Effect of macromolecules on the regulation of the mitochondrial outer membrane pore and the activity of adenylate kinase in the inter-membrane space.

Macromolecules as components of the physiological mitochondrial environment were substituted by dextrans of different molecular weight. The addition of 10% dextran (molecular weights varying between 20 and 500 kDa) affected neither basic mitochondrial parameters (state 4 and state 3 respiration) nor kinetic properties of soluble kinases. A significant increase by 10% dextran was however observed of the voltage sensitivity of isolated porin when reconstituted in planar bilayers. The pores adapted the low conducting state already at a voltage of 10 mV. This effect of the macromolecules may explain the higher diffusion resistance of adenine nucleotides across the outer membrane as observed in different experiments: (i) the Michaelis constant of adenylate kinase in the inter-membrane space increased, in contrast to the soluble enzyme, from 118 +/- 10 microM to 193 +/- 20 microM ADP, (ii) in the presence of competing external pyruvate kinase, the mitochondrial utilization of ADP, produced by adenylate kinase in the inter-membrane space, was improved 3-fold suggesting a reduced ADP diffusion out of the outer mitochondrial compartment.
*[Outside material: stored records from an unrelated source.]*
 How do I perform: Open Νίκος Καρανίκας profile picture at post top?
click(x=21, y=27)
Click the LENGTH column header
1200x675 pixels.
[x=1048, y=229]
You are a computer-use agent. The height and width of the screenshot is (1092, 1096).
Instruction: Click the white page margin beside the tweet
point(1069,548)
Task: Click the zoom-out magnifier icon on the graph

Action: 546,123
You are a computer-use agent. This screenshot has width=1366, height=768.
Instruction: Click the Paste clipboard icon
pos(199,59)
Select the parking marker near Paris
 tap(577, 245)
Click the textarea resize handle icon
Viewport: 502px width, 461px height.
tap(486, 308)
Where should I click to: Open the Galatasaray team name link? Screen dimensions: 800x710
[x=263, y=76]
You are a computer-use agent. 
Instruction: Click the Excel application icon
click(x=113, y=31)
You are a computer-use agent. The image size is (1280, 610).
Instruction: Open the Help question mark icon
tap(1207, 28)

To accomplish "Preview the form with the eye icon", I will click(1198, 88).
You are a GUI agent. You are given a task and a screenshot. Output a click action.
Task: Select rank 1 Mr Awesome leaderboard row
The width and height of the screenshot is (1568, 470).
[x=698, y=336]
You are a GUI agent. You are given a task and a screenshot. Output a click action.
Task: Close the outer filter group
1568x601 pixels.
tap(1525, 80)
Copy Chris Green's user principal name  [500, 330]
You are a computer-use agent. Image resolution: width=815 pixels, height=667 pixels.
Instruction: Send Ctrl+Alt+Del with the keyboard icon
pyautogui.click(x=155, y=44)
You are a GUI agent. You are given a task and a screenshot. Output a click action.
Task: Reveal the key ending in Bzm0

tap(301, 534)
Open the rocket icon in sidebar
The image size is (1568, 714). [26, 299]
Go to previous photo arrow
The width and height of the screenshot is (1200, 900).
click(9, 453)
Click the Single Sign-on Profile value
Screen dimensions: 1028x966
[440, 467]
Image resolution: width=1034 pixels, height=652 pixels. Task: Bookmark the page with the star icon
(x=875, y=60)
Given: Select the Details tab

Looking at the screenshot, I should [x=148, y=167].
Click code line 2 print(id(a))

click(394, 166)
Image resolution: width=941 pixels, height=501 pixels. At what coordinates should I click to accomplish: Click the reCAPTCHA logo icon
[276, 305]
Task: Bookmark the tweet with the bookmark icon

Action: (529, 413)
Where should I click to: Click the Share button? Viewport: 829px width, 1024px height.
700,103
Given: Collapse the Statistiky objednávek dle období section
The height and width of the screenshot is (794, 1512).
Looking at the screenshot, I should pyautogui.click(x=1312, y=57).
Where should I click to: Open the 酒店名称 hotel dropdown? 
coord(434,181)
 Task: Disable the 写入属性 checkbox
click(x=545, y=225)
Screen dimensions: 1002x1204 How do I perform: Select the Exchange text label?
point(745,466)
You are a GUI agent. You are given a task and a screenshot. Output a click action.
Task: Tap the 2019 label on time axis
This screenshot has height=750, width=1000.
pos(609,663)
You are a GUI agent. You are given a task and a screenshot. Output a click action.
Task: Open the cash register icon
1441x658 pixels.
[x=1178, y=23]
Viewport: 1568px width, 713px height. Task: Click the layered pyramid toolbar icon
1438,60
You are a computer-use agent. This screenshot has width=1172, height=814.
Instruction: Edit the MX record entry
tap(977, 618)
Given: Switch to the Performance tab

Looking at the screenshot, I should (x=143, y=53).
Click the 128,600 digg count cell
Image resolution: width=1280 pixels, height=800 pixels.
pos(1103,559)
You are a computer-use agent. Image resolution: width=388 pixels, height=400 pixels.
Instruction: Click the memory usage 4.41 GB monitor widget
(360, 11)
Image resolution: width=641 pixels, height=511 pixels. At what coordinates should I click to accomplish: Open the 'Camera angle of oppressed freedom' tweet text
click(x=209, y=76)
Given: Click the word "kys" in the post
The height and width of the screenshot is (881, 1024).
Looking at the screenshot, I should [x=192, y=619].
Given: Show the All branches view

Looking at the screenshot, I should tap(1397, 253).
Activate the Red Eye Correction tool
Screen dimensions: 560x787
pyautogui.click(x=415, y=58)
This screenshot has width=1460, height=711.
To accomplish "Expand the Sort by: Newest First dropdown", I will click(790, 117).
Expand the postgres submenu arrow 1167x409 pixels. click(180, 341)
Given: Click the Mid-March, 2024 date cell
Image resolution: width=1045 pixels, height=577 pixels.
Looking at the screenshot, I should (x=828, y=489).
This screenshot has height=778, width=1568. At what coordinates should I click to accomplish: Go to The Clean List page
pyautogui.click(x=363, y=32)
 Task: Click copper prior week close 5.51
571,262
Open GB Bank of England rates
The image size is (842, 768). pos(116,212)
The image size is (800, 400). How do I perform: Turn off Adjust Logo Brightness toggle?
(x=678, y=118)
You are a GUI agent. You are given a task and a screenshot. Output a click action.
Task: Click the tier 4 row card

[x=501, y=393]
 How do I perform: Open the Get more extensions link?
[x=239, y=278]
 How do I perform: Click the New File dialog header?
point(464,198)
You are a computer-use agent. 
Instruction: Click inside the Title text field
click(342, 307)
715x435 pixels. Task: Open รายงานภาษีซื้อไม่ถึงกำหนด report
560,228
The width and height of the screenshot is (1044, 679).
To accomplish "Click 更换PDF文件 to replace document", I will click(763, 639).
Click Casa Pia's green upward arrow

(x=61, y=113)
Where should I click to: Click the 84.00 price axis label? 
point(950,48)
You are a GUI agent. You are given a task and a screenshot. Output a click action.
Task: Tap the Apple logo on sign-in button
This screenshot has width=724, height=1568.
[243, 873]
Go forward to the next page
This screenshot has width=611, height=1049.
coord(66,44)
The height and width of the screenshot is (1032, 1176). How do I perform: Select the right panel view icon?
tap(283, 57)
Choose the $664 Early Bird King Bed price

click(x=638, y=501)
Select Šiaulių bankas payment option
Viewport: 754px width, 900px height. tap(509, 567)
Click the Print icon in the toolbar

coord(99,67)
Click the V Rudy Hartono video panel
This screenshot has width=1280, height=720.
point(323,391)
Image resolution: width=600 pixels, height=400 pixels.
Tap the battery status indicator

The influence of the various dextrans correlated with the increase in molecular weight of the dextrans. The effect on the kinetic constants was dependent on the dextran concentration in terms of weight and not of molarity. The oncotic pressure and viscosity of dextran solutions with different molecular weight showed a comparable dependence. In general, the data indicate that the outer membrane pore responds to an increased oncotic pressure by reducing adenine nucleotide permeability. This suggests the physiological existence of a third adenine nucleotide compartment between the two envelope membranes which may be important especially at high metabolic fluxes.